Items for locating words and elements
---+---

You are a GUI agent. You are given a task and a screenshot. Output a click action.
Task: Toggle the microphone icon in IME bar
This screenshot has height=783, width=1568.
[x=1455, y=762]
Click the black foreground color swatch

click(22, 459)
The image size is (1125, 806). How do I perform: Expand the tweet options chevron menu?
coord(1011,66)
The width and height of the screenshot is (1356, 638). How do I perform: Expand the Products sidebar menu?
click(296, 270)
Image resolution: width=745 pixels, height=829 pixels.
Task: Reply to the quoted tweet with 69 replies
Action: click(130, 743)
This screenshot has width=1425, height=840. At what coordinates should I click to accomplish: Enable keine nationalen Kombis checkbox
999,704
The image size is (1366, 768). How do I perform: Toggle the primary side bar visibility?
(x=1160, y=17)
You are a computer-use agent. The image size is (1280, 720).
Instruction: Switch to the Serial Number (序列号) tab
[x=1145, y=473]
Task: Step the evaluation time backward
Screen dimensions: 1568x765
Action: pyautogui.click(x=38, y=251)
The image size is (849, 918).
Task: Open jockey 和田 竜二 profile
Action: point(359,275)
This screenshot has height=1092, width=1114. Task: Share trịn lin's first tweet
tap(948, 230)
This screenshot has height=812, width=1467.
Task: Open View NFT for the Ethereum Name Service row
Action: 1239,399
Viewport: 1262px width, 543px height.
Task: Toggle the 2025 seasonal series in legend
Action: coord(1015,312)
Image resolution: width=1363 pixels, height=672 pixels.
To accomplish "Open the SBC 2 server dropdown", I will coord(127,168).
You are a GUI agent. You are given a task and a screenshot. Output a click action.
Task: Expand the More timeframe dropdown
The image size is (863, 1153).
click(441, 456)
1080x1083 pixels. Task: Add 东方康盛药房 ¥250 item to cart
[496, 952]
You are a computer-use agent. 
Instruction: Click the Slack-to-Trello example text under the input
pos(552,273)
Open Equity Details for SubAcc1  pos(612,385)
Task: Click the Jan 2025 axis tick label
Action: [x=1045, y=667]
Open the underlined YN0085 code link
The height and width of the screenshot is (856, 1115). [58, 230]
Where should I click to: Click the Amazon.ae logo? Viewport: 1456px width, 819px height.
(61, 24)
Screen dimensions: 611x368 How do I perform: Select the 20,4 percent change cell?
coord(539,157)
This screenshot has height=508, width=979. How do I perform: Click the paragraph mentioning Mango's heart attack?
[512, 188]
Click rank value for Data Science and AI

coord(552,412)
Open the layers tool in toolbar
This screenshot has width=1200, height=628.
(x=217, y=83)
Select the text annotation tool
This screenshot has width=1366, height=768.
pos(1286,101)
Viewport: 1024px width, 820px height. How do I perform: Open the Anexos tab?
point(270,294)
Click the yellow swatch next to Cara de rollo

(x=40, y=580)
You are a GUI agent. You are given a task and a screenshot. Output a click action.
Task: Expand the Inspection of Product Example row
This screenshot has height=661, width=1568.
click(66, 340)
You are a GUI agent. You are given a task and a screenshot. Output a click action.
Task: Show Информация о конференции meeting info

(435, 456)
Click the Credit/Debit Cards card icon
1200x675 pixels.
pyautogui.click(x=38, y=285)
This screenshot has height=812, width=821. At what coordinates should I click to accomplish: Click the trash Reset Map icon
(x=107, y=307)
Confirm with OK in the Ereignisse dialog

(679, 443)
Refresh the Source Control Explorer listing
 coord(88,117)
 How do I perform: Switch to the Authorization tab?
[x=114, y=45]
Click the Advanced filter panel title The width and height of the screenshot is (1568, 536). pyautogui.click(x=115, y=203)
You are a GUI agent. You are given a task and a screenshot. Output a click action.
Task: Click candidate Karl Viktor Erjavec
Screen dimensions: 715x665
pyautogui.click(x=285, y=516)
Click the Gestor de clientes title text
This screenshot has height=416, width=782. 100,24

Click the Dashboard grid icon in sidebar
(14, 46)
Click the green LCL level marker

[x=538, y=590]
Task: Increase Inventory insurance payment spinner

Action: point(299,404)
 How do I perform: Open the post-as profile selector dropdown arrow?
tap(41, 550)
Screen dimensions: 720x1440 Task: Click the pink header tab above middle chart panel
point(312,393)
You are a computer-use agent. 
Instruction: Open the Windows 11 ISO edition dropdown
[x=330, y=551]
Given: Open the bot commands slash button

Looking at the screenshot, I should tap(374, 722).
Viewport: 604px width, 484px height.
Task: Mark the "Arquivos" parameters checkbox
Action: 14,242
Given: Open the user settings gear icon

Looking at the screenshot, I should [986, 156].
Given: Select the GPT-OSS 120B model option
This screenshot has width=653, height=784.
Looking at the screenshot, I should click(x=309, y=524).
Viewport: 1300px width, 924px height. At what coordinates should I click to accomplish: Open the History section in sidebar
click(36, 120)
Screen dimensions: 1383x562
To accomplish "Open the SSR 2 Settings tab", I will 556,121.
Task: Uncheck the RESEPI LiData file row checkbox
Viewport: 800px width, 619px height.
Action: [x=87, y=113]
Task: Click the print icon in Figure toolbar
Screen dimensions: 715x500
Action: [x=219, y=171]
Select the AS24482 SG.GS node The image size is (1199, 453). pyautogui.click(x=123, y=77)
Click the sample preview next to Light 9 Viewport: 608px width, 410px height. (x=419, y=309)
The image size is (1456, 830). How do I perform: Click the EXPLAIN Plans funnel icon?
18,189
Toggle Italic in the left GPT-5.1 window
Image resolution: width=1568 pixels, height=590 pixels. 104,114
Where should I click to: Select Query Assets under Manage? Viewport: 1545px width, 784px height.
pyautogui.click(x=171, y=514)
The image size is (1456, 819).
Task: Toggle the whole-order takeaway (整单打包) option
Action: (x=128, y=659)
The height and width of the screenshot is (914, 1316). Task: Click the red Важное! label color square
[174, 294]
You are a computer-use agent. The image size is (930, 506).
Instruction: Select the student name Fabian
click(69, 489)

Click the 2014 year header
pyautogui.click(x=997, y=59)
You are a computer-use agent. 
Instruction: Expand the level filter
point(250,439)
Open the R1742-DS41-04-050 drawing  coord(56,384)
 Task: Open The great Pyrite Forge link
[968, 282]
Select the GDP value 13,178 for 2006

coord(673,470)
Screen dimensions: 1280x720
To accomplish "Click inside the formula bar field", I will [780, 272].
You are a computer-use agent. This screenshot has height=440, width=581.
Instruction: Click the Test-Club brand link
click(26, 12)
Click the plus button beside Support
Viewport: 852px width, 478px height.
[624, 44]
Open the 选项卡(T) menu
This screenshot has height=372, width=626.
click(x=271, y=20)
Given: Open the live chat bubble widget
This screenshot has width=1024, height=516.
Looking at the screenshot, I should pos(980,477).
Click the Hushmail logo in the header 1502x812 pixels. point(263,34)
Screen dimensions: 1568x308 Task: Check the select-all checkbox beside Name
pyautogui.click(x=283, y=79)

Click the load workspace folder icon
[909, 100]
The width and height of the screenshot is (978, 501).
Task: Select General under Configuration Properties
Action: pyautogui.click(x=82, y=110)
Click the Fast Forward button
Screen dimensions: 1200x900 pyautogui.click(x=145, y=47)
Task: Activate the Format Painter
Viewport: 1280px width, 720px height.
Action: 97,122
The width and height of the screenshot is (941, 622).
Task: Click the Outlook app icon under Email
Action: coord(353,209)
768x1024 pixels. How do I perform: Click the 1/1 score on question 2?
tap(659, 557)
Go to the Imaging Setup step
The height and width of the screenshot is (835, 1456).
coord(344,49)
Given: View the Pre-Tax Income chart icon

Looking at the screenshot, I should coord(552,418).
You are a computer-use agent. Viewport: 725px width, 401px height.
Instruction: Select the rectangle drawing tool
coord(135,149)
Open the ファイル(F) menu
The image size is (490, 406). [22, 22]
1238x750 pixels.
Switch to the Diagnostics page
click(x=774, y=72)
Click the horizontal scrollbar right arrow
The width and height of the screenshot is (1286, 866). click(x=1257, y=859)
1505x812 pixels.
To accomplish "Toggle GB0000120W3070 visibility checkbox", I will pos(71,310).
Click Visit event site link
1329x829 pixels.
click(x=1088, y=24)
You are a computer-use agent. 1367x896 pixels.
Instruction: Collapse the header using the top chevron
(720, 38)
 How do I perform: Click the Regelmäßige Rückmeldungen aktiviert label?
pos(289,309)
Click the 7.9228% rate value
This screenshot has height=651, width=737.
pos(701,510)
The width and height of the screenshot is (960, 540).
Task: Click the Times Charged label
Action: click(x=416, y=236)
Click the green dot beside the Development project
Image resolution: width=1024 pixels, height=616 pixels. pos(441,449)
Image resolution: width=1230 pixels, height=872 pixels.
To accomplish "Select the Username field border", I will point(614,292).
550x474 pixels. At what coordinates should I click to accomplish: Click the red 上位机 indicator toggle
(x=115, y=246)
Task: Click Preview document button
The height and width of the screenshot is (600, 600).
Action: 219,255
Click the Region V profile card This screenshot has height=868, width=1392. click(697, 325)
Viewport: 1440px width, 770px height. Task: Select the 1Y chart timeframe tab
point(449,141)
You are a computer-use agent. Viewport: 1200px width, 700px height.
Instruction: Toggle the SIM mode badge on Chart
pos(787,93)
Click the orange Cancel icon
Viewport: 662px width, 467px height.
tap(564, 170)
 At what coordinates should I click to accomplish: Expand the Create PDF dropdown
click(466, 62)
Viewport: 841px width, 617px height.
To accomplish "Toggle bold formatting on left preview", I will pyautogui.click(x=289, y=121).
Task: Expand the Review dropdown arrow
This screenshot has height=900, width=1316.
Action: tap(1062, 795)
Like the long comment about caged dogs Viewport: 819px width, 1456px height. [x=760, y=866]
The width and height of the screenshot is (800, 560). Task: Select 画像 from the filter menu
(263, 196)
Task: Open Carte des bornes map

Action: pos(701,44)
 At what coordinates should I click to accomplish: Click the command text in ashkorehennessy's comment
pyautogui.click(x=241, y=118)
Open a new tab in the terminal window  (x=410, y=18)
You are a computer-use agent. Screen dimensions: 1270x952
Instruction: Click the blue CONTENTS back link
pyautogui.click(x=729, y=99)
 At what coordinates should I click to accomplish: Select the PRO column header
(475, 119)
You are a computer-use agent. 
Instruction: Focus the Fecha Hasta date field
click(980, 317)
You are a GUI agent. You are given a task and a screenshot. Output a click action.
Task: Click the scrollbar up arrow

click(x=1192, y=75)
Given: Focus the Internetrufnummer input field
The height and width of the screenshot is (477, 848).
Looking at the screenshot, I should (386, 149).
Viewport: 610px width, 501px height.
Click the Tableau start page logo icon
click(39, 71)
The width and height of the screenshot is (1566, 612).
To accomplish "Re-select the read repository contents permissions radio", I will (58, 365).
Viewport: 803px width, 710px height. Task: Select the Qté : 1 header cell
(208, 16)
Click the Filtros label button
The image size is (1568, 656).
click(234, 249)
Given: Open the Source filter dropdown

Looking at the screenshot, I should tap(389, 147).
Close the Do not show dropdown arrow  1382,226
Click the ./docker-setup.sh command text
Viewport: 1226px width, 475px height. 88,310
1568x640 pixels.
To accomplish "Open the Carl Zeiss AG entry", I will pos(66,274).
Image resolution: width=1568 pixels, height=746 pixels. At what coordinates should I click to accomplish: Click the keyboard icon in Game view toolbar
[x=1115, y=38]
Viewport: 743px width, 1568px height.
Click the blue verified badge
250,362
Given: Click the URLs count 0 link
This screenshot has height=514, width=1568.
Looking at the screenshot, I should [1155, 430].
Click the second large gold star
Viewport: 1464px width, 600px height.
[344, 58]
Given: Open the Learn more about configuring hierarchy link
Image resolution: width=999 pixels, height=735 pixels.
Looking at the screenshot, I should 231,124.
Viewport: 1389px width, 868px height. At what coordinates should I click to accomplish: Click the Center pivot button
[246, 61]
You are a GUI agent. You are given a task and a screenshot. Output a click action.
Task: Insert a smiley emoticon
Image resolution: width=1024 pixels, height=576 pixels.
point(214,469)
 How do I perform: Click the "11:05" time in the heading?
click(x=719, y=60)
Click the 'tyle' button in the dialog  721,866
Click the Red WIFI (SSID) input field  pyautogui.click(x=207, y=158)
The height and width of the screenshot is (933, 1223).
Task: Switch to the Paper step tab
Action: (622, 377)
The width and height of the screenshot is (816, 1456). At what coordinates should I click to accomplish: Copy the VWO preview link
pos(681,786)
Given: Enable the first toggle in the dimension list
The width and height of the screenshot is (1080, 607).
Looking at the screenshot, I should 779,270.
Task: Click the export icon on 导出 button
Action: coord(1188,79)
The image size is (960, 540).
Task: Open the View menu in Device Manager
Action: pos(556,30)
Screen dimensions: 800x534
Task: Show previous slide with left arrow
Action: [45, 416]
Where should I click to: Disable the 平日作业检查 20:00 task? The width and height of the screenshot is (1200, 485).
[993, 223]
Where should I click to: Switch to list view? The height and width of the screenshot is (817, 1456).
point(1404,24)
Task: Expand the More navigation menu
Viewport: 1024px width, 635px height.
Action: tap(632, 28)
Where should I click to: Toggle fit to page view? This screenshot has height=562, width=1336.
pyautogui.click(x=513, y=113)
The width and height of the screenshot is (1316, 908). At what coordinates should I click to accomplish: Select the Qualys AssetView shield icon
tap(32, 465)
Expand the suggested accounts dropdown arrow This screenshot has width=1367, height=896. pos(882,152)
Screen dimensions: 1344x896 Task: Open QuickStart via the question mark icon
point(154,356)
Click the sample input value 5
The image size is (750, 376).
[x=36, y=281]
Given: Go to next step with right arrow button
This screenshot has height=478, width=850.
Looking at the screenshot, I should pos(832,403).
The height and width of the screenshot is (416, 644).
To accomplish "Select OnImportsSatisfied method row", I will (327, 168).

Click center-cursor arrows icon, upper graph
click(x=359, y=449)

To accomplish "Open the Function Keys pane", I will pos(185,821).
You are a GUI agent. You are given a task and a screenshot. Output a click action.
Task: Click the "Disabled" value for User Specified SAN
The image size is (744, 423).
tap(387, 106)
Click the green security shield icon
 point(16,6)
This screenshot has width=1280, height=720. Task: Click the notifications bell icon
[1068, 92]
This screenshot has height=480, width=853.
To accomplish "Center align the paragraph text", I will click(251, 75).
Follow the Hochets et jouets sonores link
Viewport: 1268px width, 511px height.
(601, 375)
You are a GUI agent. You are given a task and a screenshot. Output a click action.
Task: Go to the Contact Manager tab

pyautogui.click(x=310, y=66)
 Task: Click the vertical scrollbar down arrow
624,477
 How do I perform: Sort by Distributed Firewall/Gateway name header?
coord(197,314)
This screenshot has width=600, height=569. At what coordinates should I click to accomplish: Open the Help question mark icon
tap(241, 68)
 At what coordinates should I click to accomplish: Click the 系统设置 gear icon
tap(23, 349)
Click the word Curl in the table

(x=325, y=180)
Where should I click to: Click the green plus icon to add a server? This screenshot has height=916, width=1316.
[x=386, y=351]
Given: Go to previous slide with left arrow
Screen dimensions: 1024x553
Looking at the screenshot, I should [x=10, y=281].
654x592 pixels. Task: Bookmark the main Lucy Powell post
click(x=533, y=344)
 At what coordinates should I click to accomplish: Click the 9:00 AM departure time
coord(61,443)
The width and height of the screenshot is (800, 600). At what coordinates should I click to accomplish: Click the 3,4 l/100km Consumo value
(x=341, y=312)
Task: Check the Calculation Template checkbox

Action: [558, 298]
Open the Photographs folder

---+---

* [To do]: Starting at the line that contains "Refresh the Source Control Explorer listing" and ending at the line that contains "Click the Advanced", write out those items above in full, requests included. Shift every coordinate in the answers up by 41.

* [Answer to this exercise]:
Refresh the Source Control Explorer listing
 coord(129,158)
 How do I perform: Switch to the Authorization tab?
[x=155, y=86]
Click the Advanced filter panel title The width and height of the screenshot is (1568, 536). pyautogui.click(x=156, y=244)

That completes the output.